En general, los seres humanos solemos adoptar los mismos gestos de pesar o alegría que tiene la persona con la cual nos relacionamos en un momento dado.

Si a esa persona le está pasando algo malo, nos identificamos con su dolor y lo expresamos en la expresión de nuestro rostro, si en cambio está contenta es probable que sonriamos; y las mujeres son las que en mayor medida captan las emociones de los demás.


Así lo demuestran investigaciones realizadas por un equipo de científicos de la Universidad de Leiden y de la Universidad Radboud de Nimega; que evidenciaron que efectivamente las mujeres, cuando durante la prueba podían expresarse libremente, podían distinguir más rápido que los hombres, si los rostros de fotografías que les mostraban reflejaban emociones negativas o positivas.
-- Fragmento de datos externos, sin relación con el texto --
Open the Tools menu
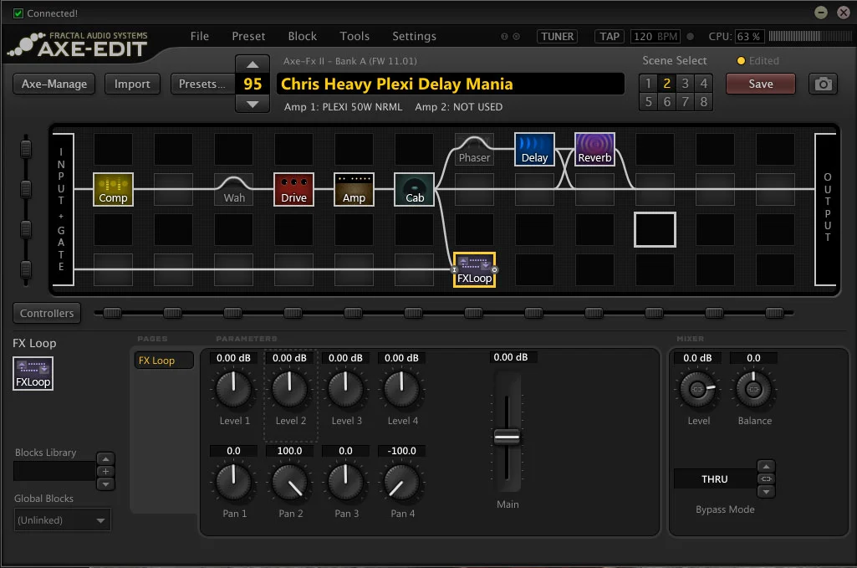This screenshot has width=857, height=568. click(x=355, y=36)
En cambio, si se les impedía gesticular, tanto hombres como mujeres respondían con la misma velocidad.


Los resultado de esta investigación coinciden con el registro de imágenes cerebrales que hacen suponer a los científicos que el cerebro cuenta con un camino alternativo para interpretar las expresiones emotivas; y que las mujeres pueden utilizarlo más que los varones.

En la Universidad de California, en Berkeley, Dacher Keltner, dedicado al estudio de la emotividad, considera importante este experimento porque confirma otras investigaciones que muestran que las mujeres tienen un grado mayor de empatía que los hombres y una mayor capacidad de correspondencia entre sus emociones y las de los demás.
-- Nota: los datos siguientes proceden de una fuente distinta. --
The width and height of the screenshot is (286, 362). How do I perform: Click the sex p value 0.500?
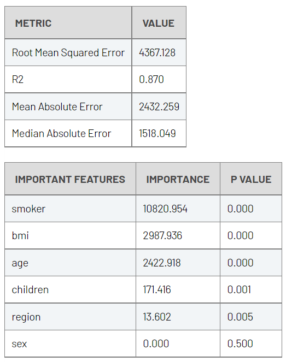[240, 343]
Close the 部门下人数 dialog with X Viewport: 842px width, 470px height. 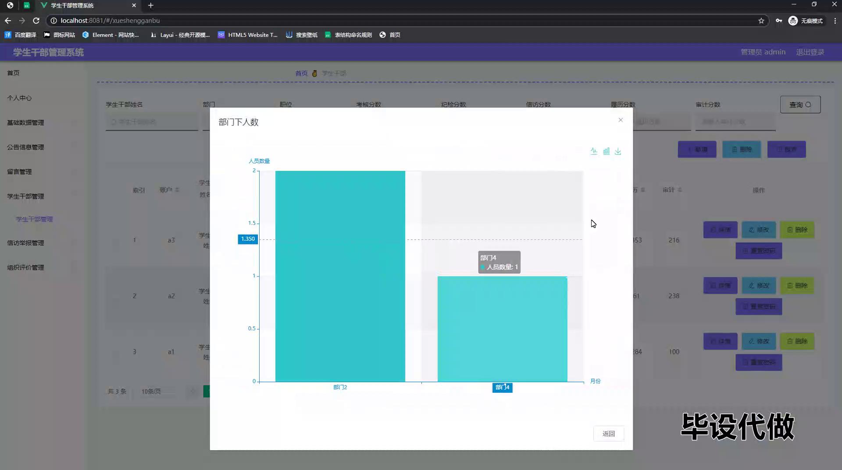(621, 120)
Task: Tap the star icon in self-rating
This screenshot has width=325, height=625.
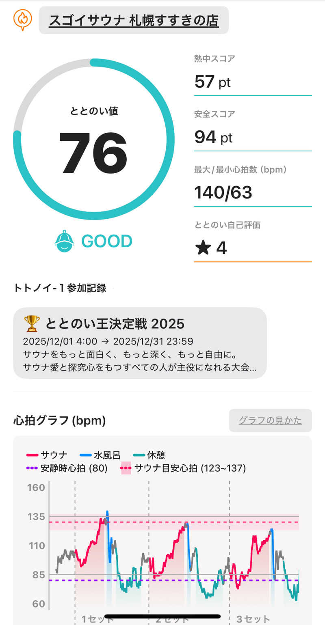Action: pos(203,248)
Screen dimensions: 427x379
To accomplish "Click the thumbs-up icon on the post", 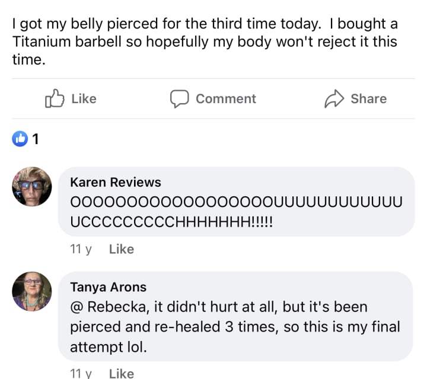I will pos(54,98).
Los científicos se preguntan cómo hace el cerebro para identificar con facilidad a personas o cosas al transformar una imagen plana en otra de tres dimensiones.

Una nueva investigación ha demostrado que existen neuronas que se encuentran conectadas para poder captar imágenes tridimensionales.

En la Universidad Johns Hopkins, un equipo dedicado a este tema, pudo localizar algunas neuronas capaces de distinguir específicas configuraciones tridimensionales, que respaldan la teoría clásica que sostiene que el cerebro tiene la capacidad de captar objetos complejos con partes tridimensionales, en lugar de sólo aprender a reconocerlos, y el poder de operar en dos dimensiones cuando las circunstancias lo obligan a realizar un reconocimiento más veloz.

Según un estudio realizado por investigadores de las Universidades de Princeton y Harvard, pensar rápido mejora el estado anímico, favorece la creatividad y proporciona mayor energía y vigor.


La directora de esta investigación infiere que tareas como por ejemplo, resolver un crucigrama fácil pensando velozmente, puede incrementar la energía y mejorar el humor, siempre que las personas no padezcan trastornos mentales, ya que en estos casos pensar rápido podría tener consecuencias negativas.

En cambio, los pensamientos reiterativos y rápidos, pueden producir ansiedad y llevar a elaborar ideas depresivas.

En cuanto a los pensamientos variados y calmos, llevan a experimentar una feliz y tranquila mansedumbre, como por ejemplo en la meditación.


En la Universidad de Miami, un equipo de investigadores descubró que las personas que han sufrido una ruptura de su relación con otra, tienen una mayor facilidad para discriminar entre sonrisas falsas y auténticas.

La sinceridad de la expresión se refleja como una emoción espontánea, imposible de fingir con fidelidad porque no es consciente y tiene la intención de ayudar, mientras que la manifestación falsa es una actuación controlada por la conciencia y fácil de distinguir.

El funcionamiento del cerebro guarda muchos misterios que aún no han podido ser revelados del todo y su conocimiento podría conducirnos a una realidad digna de ciencia ficción.